In short, Krugman makes what he calls the “textbook” Keynesian case for big government spending, no matter on what, financed by borrowing and easy money.
As a liberal economist myself, I favor increased public spending—but only on the right things, and especially not on the military. We should increase spending for public services like health, education, pensions, local infrastructure like water and sewer systems. And we should pay for these programs by high progressive income taxes, loophole-free corporate taxes, and property taxes at the local and state levels. (Property taxes are truly the best tax we have on personal and corporate wealth—see “Restore the Original Wealth Tax.”)
So how does the Krugman/textbook-Keynesian argument go wrong? It goes wrong because it ignores both the distributional and the marginal incentive impacts of public policy.
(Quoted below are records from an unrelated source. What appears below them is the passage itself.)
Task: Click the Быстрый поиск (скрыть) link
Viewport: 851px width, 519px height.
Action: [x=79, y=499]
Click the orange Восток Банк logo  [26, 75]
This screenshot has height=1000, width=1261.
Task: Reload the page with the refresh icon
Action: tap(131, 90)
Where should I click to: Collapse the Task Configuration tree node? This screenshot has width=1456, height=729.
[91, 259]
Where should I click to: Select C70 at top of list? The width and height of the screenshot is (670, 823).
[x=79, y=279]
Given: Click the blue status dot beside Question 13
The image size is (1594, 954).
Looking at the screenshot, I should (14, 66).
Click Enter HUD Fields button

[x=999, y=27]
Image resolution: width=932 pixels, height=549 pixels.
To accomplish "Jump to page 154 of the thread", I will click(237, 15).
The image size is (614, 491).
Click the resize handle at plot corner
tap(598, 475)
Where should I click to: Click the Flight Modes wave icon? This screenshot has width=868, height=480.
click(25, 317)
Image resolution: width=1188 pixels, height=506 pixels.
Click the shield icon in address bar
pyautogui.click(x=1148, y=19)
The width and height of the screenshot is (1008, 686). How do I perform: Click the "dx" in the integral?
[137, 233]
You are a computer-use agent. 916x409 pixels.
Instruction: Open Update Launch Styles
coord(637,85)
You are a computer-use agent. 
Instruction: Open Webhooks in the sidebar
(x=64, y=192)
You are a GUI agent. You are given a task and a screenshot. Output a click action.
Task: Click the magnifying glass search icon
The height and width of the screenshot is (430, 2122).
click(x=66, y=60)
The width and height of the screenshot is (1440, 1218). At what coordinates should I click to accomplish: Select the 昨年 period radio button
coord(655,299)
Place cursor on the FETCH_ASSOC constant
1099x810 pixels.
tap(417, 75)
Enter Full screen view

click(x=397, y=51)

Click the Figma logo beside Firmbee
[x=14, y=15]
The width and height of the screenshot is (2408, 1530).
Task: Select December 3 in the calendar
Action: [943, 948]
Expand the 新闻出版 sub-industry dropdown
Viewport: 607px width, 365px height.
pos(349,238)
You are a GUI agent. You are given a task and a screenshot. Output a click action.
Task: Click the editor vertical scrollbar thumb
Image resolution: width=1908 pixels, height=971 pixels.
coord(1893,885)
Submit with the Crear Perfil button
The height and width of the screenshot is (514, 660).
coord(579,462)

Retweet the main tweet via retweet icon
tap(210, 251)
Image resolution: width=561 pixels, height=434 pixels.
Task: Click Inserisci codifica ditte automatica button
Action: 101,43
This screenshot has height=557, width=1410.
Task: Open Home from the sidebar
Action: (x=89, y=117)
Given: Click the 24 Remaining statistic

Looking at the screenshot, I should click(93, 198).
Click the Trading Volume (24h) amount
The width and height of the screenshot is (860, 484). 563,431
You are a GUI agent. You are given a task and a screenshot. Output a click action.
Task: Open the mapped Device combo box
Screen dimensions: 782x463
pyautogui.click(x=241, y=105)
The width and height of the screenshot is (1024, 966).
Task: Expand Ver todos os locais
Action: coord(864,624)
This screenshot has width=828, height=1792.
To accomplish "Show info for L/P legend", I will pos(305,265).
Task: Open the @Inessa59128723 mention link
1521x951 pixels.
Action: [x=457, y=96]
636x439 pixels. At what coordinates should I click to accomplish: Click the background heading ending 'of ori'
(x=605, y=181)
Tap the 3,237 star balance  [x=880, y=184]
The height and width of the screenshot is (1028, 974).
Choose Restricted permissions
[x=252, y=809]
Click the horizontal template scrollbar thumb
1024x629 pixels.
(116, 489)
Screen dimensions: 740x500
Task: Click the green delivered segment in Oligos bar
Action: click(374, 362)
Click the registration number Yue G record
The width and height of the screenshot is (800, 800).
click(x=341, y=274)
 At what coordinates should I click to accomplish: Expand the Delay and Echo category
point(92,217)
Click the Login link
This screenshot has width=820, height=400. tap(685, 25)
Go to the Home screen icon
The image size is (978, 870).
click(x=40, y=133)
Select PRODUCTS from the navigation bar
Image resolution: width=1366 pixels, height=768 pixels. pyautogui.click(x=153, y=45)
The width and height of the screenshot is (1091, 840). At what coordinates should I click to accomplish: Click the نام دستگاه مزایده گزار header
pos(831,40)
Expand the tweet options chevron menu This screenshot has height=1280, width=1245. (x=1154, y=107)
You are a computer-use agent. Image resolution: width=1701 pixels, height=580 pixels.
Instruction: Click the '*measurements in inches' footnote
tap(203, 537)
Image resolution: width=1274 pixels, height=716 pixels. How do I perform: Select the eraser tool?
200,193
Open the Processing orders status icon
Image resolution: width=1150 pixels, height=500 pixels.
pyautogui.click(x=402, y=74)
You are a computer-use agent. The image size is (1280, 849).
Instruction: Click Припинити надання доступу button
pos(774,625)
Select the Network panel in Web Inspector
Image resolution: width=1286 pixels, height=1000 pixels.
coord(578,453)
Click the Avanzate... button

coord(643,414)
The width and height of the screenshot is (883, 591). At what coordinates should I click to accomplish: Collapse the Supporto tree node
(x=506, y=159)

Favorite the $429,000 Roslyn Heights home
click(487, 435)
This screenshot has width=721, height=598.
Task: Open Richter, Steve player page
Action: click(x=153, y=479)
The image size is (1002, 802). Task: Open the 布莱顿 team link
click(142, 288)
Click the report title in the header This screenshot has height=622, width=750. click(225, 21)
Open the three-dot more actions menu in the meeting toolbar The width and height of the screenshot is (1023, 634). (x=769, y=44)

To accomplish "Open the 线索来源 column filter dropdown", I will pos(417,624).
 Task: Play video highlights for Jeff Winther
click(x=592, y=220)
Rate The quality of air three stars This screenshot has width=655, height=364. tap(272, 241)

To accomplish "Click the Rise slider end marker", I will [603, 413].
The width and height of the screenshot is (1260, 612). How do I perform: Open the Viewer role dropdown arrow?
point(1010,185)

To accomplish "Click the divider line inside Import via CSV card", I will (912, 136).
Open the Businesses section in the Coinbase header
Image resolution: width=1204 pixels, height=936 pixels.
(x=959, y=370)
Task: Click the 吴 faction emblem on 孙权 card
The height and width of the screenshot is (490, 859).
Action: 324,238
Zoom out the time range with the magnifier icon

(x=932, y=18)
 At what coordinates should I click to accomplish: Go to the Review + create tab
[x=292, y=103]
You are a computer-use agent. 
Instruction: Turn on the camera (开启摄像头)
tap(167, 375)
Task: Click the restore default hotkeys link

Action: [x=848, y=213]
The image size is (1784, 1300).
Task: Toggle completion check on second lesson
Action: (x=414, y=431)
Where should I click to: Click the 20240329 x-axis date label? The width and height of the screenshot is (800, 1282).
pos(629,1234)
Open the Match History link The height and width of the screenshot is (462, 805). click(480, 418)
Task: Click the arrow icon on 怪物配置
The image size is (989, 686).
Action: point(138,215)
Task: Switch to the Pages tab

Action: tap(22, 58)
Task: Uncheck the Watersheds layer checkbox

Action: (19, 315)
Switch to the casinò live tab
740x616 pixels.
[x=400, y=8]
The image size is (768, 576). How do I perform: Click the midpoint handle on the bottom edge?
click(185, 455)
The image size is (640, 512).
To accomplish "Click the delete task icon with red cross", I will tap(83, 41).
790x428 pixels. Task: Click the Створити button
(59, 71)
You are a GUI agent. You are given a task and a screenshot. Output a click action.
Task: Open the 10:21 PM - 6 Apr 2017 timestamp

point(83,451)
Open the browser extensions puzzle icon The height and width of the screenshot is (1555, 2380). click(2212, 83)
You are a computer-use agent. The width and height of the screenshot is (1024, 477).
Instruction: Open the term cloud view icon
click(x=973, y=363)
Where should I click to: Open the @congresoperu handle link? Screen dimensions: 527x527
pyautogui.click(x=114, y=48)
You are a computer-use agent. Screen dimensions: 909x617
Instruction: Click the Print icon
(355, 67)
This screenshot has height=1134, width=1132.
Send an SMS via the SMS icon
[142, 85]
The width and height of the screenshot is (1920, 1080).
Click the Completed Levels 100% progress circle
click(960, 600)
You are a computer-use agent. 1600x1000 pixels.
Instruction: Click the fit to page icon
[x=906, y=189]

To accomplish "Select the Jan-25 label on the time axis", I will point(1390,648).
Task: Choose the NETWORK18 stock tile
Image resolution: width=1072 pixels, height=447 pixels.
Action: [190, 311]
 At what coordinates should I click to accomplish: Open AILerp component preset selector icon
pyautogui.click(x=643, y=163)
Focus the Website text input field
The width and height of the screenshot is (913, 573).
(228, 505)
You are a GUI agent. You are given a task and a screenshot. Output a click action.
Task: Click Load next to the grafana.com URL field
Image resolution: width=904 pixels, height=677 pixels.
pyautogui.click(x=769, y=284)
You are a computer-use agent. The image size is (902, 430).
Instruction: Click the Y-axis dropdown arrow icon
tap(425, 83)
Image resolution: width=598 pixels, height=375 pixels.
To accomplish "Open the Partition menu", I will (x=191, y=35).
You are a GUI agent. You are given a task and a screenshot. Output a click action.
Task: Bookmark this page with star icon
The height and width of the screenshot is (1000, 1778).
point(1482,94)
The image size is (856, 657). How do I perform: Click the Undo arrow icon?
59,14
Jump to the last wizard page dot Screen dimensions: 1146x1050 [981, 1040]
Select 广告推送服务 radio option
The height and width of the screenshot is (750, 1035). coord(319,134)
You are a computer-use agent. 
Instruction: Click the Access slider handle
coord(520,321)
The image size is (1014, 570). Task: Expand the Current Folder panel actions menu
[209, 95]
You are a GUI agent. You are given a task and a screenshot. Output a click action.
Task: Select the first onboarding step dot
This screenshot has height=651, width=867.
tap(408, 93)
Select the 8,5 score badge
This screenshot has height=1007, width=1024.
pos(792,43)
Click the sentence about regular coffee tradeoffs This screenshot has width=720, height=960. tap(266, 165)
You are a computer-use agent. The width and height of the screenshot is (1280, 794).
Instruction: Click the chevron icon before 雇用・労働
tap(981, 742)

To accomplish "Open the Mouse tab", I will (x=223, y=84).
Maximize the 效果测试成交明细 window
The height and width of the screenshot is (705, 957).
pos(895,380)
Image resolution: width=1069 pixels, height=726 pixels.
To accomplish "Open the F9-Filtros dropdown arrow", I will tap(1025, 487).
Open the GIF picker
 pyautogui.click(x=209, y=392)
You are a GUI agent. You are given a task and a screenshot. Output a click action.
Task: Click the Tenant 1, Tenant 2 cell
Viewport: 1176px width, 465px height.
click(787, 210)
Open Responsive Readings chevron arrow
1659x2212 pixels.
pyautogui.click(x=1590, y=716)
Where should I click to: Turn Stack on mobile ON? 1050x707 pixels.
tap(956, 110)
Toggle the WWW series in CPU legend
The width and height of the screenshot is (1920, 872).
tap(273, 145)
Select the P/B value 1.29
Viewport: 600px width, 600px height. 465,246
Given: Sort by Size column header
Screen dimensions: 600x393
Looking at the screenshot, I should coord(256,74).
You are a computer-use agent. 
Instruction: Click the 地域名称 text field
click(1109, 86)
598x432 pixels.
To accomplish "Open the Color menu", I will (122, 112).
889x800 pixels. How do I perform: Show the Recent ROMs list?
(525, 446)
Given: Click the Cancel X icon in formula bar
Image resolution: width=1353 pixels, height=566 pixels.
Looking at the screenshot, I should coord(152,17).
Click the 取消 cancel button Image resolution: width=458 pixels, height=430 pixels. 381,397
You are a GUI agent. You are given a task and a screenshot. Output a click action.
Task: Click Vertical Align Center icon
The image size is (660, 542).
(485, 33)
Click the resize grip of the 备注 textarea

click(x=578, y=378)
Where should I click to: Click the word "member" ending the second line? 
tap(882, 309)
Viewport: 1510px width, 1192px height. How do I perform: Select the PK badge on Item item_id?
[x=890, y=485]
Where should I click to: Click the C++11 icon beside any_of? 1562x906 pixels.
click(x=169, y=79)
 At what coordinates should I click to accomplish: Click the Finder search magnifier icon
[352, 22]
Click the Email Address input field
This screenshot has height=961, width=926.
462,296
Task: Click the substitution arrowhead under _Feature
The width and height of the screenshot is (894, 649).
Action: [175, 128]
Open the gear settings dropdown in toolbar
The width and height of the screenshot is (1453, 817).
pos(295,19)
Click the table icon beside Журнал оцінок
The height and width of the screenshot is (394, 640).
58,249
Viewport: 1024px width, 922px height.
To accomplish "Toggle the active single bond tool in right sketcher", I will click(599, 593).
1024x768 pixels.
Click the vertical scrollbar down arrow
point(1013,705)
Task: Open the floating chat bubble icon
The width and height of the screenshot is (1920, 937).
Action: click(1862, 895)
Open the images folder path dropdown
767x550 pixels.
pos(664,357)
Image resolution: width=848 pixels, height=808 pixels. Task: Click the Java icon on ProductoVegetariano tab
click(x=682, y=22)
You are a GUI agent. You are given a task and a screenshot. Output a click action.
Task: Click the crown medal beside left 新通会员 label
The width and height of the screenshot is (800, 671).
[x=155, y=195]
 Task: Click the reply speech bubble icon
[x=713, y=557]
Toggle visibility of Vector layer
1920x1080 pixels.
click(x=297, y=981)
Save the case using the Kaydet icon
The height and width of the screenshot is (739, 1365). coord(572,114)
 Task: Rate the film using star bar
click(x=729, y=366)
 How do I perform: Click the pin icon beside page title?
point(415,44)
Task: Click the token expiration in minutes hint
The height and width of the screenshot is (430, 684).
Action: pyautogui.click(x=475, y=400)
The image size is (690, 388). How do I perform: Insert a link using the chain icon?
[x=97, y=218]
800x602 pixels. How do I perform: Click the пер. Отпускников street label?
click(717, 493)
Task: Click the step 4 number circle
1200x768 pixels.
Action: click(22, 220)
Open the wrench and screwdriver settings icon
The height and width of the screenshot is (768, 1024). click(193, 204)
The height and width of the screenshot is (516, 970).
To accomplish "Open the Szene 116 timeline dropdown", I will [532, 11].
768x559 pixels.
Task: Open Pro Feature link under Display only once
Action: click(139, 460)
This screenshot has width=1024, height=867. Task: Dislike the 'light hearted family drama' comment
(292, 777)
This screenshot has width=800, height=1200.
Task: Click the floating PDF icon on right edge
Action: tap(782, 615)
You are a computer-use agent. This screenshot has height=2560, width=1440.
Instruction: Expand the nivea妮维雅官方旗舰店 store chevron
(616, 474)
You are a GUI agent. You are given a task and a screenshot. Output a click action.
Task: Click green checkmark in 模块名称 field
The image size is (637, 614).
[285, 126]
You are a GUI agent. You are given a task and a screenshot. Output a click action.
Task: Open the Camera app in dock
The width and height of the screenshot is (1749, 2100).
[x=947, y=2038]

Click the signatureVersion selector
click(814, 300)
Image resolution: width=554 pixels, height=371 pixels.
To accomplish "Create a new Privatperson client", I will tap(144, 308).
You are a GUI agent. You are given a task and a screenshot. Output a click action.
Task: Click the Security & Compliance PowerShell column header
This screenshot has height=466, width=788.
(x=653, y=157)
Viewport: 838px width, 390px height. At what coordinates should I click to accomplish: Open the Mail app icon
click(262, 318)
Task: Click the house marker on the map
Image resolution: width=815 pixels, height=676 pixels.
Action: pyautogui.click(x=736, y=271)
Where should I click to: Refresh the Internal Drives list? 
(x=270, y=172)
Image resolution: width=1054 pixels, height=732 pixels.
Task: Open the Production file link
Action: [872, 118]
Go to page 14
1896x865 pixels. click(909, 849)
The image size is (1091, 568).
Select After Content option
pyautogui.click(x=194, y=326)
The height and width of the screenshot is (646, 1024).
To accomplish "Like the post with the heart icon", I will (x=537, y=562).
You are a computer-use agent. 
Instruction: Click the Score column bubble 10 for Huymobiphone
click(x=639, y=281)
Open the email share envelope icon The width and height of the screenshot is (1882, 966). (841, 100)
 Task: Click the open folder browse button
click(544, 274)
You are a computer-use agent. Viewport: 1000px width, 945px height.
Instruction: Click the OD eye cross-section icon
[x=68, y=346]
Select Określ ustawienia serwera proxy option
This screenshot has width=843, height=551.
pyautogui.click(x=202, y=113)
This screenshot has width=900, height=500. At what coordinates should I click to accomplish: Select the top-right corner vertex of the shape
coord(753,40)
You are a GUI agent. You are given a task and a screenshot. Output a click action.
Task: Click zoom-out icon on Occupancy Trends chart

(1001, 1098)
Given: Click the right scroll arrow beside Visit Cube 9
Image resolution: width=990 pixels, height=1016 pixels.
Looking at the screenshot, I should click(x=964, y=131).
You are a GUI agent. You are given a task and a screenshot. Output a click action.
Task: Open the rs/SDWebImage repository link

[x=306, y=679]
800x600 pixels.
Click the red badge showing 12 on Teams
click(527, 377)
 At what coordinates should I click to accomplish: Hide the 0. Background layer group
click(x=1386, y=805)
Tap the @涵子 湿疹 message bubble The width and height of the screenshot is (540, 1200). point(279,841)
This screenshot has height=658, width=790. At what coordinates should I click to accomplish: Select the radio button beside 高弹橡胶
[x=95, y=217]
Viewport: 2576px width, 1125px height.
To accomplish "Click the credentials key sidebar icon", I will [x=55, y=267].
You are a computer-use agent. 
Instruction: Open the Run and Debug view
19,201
Start with military spending. Military spending is notoriously intensive in natural resources and capital, which means per dollar spent it creates very little employment—while diverting funds from more productive possibilities. In the May 28 Nation Robert Pollin and Heidi Garrett-Peltier of The Political Economy Research Institute of U Mass Amherst show “How Cutting the Pentagon’s Budget Could Boost the Economy”. Mason Gaffney has been making the same argument for many years.
Krugman rests much of his case for military stimulus on the dramatic recovery before and during World War II. But so much else was going on at the same time: the economy was surely recovering anyway from the Great Depression; there was a tremendous public investment in health, education, and training of millions of young men, and simple patriotism brought out volunteers in droves.
Military spending is just an extreme example of the kind of resource and capital- intensive spending that damages the economy. Other examples include bridges and highways to nowhere, high-speed rail in low-density regions, or the notorious Keystone oil pipeline from Canada’s tar sands to the US Gulf.
Now look at taxes. Something else happened during World War II: a huge increase in progressive income taxes. In the New York Review article, Krugman notes but dismisses as secondary a connection between high taxes and high employment rates. Not so fast! High progressive taxes on personal incomes or corporate profits create what’s called an income effect. By putting the squeeze on those who have previously enjoyed if not a life of ease at least a life of luxury—taxes on high incomes and high profits encourage people and corporations to find more productive uses for their assets. Krugman also calls the current payroll tax credit “not an ideal stimulus”. In my view, the payroll tax is a major discouragement to hiring, especially the hiring of low-wage workers by small business, because it has a powerful marginal effect. That makes the payroll tax credit an excellent stimulus—one which should be increased further.
So how do we pay for the right kind of public spending? Krugman rejects tax increases as part of a solution. Rather, he would rely on borrowing and expansionary monetary policy. What’s the problem? Here, the conservatives are correct, though often for the wrong reasons.
What’s wrong with borrowing? Well, it does raise the annual deficit and national debt. It does “crowd out” private lending, especially to small business. Meanwhile lenders—whether wealthy individuals, corporations or foreign governments like China—get to enjoy nice low-return but super-safe investments that do nothing for the US economy. It is the opposite of the income effect of progressive taxes!
What’s wrong with expansionary monetary policy, as in quantitative easing? Conservatives claim it will cause inflation. I don’t think there’s much inflation risk, so long as the big banks’ vaults remain stuffed with garbage. But precisely for that reason, the big banks won’t lend the money to risky but productive, employment-generating small business. They’ll lend it back to the US government, or worse—like JP Morgan of late—gamble with it in the international financial markets.
No, recovery will not be “ridiculously easy”. Not until Americans rise up to challenge Grover Norquist and his tax cut henchmen. That’s a long, tough, political battle with no easy textbook answers.